In the copy, include exactly the lines from the one with "Given: Open the Quick Start Guide entry" through the end of the data and no others, both ends kept, with every picture left out.
** Listed records follows **
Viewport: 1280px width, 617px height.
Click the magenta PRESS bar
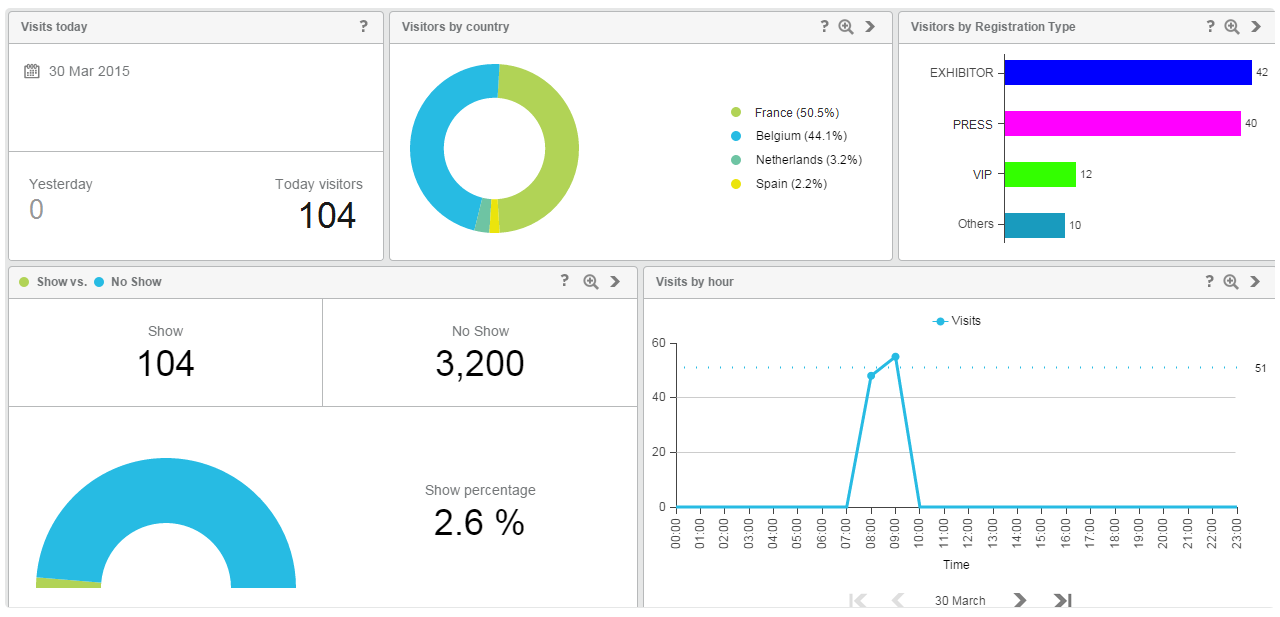(x=1122, y=124)
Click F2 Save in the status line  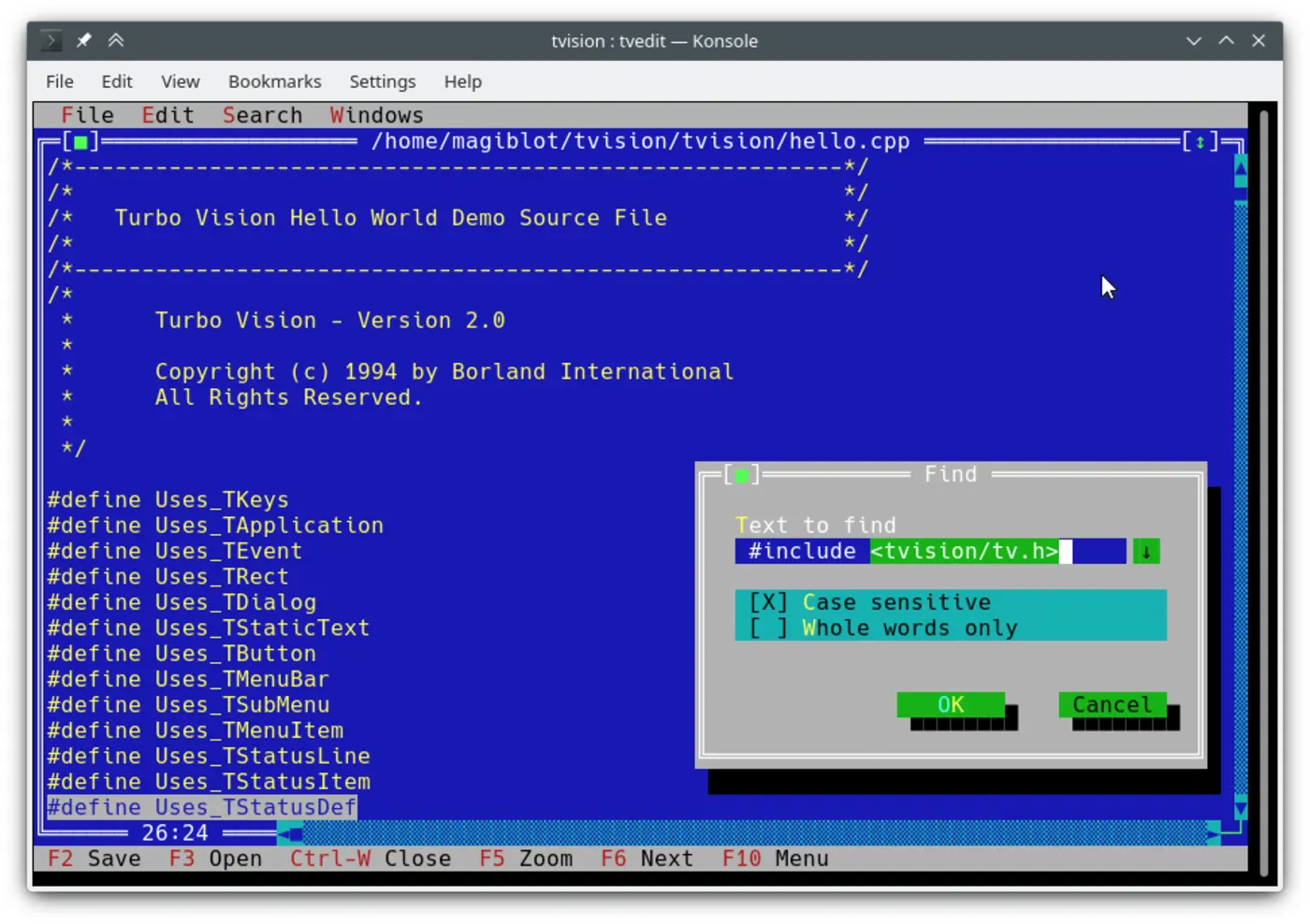tap(95, 859)
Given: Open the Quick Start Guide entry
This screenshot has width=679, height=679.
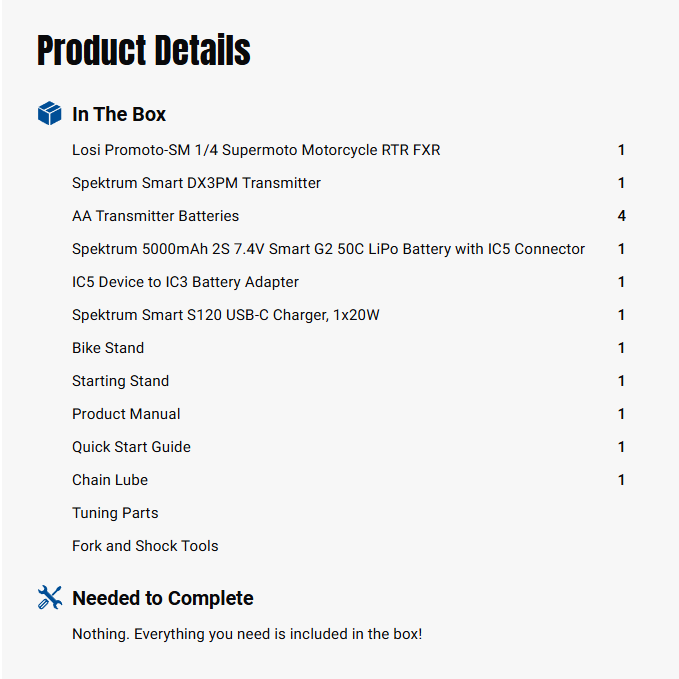Looking at the screenshot, I should click(x=131, y=447).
** End of Listed records **
Response to the task:
Given: Open the Quick Start Guide entry
This screenshot has width=679, height=679.
Looking at the screenshot, I should click(x=131, y=447).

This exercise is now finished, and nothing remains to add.